Imagine facing a stressful situation – maybe a thunderstorm quickly approaching or a surprise encounter on a hiking trail. Your body gears up, heart racing, senses heightened. Part of that healthy stress response often includes a subtle rise in core body temperature, preparing you for action.
For individuals with spinal cord injury (SCI), this natural response can be dramatically altered. SCI severely impacts the autonomic nervous system, which controls involuntary body functions like heart rate, blood pressure, and digestion. This disruption can lead to serious conditions like autonomic dysreflexia, where the body overreacts dangerously to stimuli.
Despite these widespread autonomic issues, how SCI affects the body's ability to control temperature, especially during stress, has been largely overlooked. Our latest preprint addresses this gap, revealing in rats how SCI affects crucial temperature-related stress responses.
Female and male rats were implanted with a small transmitter that measured activity and core temperature. Two weeks later, rats received T8 contusion SCI or sham laminectomy surgery.
Next, we assessed body temperature across the day in rats prior to and after SCI (or sham) surgery (Fig. 1).
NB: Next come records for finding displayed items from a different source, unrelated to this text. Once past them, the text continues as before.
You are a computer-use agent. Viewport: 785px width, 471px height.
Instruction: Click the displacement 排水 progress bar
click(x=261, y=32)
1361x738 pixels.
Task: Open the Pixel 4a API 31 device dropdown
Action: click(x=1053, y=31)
Prior to surgery, both male and female rats exhibit expected daily rhythms in core temperature, with higher temperatures during the active (dark) phase. We noted that handling elicited a stress response, including increased activity and body temperature. In sham-surgery rats, this stress-induced hyperthermia is maintained immediately after surgery. In contrast, SCI rats lack stress-elicited hyperthermia in the acute phase after SCI. This SCI-driven loss of stress-induced hyperthermia occurs in both female and male rats.